GIVEN RECORDS
....

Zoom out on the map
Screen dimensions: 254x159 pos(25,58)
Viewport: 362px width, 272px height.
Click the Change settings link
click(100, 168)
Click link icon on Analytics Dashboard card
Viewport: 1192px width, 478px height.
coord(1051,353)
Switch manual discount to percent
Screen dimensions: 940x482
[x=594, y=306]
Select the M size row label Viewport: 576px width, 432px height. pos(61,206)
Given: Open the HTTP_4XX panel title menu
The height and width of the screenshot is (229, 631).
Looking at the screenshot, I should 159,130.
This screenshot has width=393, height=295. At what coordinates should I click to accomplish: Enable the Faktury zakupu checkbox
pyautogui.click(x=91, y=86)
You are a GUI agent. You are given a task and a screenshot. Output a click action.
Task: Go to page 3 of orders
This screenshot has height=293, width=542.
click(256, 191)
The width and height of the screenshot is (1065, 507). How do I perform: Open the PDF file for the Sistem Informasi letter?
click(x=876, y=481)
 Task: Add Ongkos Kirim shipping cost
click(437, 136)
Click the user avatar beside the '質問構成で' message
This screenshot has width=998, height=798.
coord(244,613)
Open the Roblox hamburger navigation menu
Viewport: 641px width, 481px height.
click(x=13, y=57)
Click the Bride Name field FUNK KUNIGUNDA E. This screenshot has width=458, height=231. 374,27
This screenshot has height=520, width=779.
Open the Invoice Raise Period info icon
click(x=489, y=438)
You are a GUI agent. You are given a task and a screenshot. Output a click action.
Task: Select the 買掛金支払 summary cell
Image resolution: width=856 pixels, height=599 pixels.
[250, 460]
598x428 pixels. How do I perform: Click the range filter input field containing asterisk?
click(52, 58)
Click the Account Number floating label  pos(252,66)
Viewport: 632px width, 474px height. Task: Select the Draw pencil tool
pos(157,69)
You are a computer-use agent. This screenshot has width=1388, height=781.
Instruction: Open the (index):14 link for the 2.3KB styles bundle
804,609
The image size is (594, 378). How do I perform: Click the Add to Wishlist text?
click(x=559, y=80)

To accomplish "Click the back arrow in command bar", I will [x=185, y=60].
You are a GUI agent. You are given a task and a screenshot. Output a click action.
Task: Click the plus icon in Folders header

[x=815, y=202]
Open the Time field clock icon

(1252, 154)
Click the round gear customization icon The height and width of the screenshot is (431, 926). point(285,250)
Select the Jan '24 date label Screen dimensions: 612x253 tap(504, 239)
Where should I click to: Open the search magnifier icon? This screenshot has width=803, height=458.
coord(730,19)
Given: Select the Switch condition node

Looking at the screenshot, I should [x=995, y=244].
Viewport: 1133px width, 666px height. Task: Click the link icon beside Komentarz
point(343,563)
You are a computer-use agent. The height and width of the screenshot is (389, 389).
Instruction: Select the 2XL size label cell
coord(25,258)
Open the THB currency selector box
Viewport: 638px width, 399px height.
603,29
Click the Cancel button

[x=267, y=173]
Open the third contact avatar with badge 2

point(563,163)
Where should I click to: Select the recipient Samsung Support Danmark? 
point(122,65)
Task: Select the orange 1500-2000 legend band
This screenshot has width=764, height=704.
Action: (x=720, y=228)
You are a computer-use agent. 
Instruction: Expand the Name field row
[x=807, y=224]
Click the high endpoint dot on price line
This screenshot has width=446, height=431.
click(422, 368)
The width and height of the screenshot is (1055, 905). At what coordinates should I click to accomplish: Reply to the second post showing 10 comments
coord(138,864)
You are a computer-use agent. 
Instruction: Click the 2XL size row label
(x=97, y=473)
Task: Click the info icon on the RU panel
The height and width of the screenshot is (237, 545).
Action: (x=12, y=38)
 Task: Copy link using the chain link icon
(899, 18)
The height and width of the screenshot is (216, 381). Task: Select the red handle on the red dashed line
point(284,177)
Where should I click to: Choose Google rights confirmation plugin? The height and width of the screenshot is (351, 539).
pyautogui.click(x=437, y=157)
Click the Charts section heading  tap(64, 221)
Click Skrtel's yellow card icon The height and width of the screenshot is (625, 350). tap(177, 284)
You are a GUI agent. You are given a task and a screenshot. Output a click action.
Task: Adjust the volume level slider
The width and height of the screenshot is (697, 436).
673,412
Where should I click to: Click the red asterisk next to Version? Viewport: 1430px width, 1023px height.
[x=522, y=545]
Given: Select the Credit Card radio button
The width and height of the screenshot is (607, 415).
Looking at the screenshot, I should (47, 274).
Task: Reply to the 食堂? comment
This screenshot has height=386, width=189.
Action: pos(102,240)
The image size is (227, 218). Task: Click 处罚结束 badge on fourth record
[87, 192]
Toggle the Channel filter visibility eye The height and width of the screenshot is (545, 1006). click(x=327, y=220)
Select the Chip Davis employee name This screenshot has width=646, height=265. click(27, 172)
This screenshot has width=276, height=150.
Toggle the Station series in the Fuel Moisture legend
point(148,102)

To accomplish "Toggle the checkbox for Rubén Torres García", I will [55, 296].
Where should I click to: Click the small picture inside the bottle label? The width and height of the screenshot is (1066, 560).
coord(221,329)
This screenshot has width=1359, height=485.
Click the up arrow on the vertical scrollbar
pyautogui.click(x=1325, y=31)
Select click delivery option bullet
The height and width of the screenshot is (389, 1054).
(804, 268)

....

TASK OBJECTIVE
Each line carrying the string "will" should be copied out from the entries.

THE ANSWER
To accomplish "Click the back arrow in command bar", I will [x=185, y=60].
To accomplish "Toggle the checkbox for Rubén Torres García", I will [55, 296].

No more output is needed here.